- [Task description]: Track down each line below containing the string "Cookies" and copy it.

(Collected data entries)
----------------
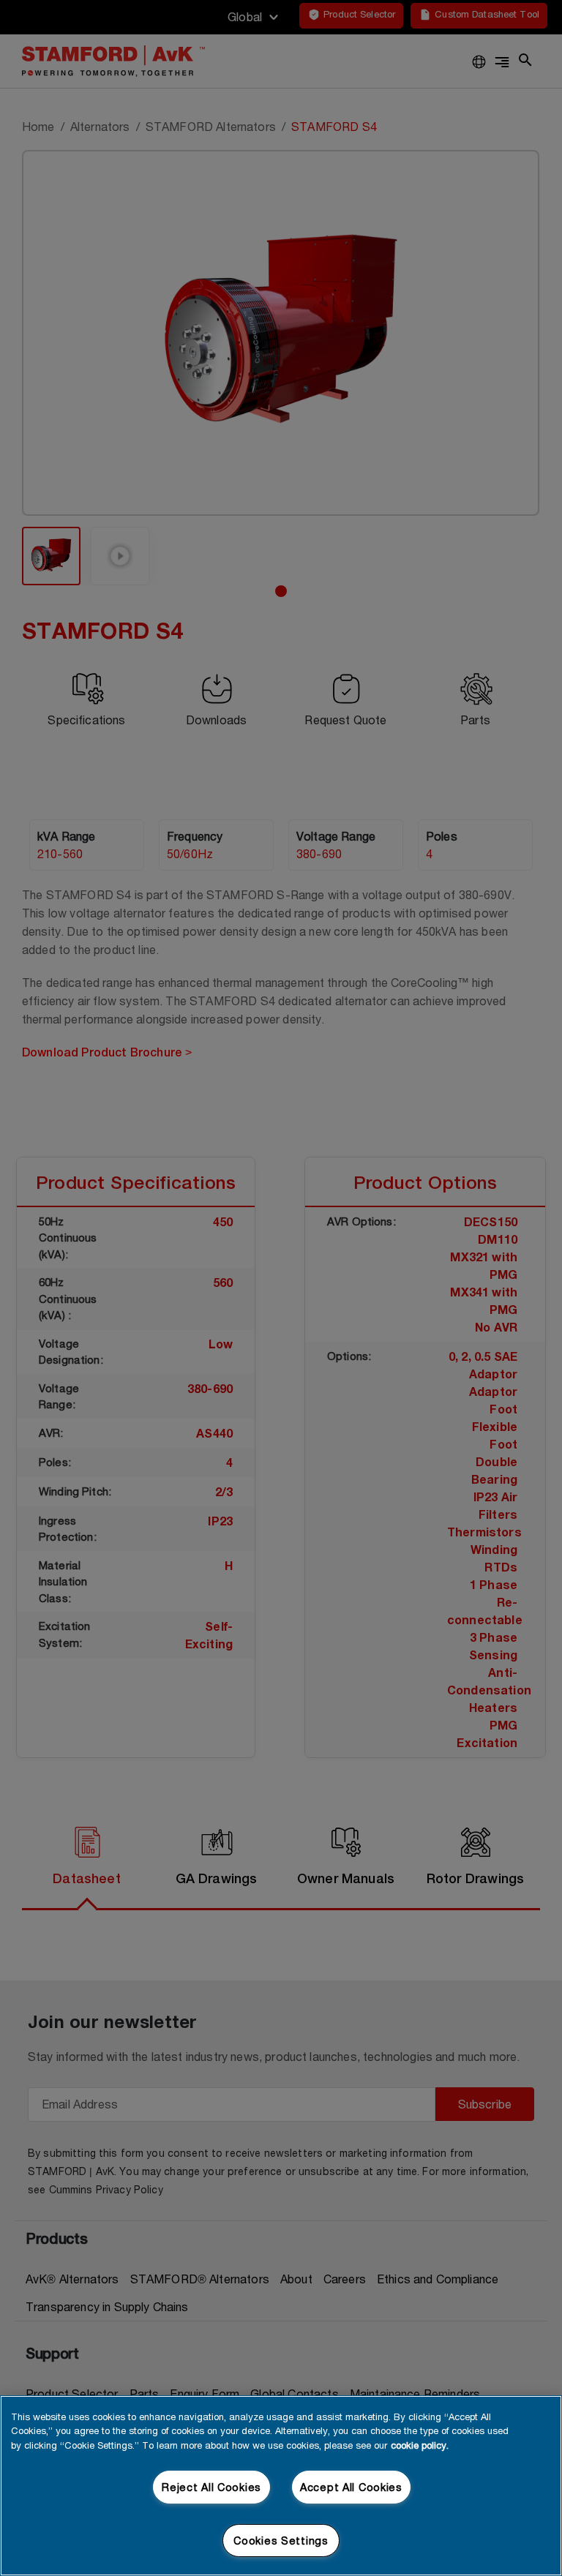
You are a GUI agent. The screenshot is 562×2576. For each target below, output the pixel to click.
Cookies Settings (281, 2540)
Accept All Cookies (351, 2487)
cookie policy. (420, 2445)
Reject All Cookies (211, 2487)
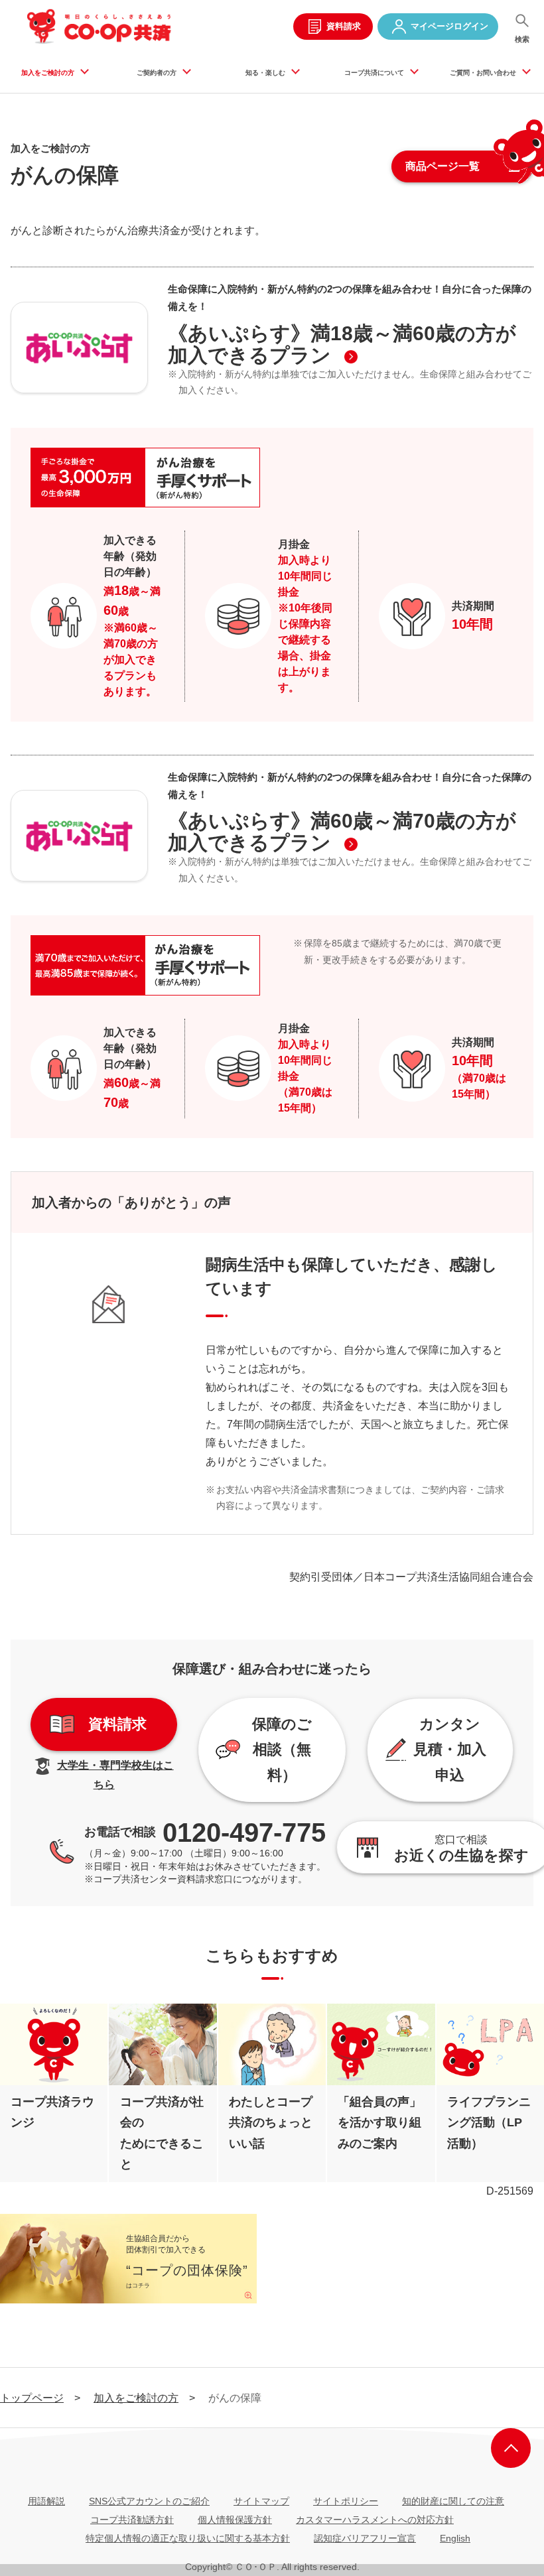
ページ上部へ (511, 2448)
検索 (522, 39)
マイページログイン (449, 26)
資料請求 (343, 26)
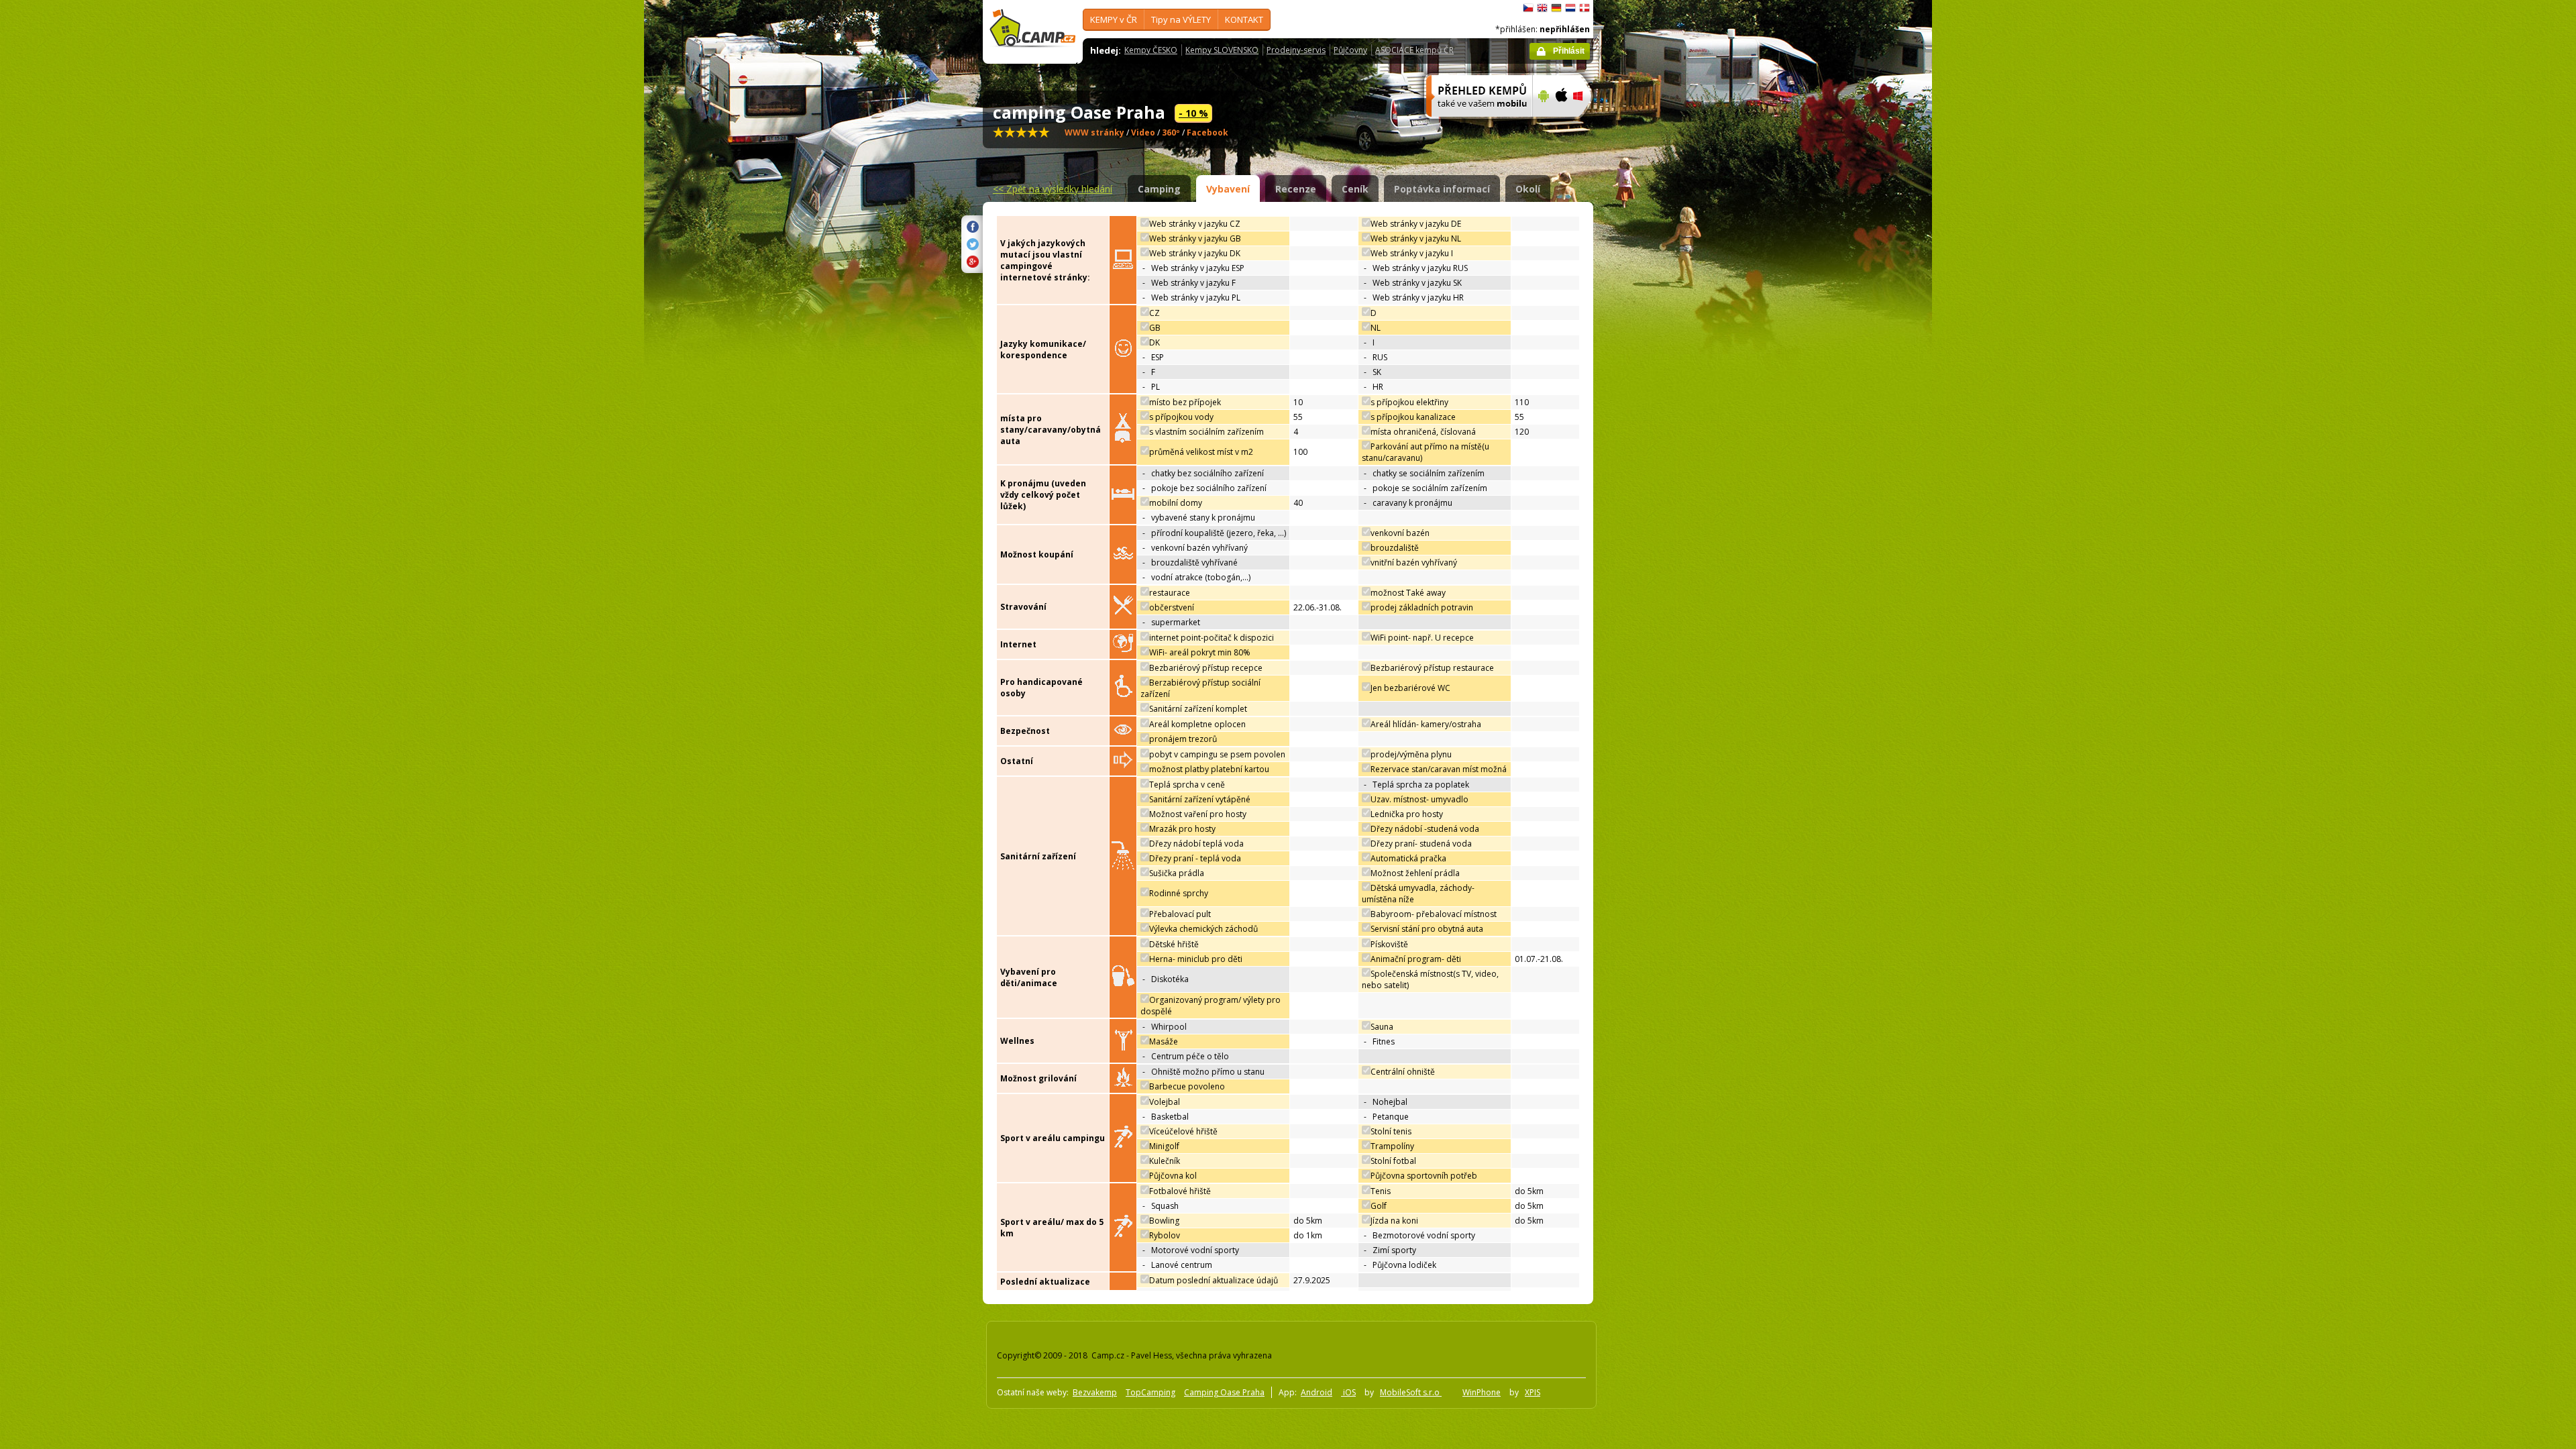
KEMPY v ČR (1113, 19)
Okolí (1527, 188)
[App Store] (1561, 125)
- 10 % (1193, 113)
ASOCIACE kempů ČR (1414, 50)
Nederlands (1570, 8)
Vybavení (1228, 188)
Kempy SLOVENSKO (1221, 50)
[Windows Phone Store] (1586, 125)
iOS (1348, 1392)
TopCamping (1150, 1392)
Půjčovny (1350, 50)
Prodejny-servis (1296, 50)
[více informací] (1473, 125)
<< (1052, 188)
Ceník (1355, 188)
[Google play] (1542, 125)
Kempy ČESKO (1150, 50)
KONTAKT (1244, 19)
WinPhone (1481, 1392)
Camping (1159, 188)
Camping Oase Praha (1224, 1392)
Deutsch (1556, 8)
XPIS (1532, 1392)
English (1542, 8)
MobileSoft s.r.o (1411, 1392)
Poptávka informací (1442, 188)
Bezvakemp (1095, 1392)
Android (1316, 1392)
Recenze (1295, 188)
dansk (1584, 8)
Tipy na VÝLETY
----------------
- [Result]:
Cookies Settings (281, 2540)
Accept All Cookies (351, 2487)
Reject All Cookies (211, 2487)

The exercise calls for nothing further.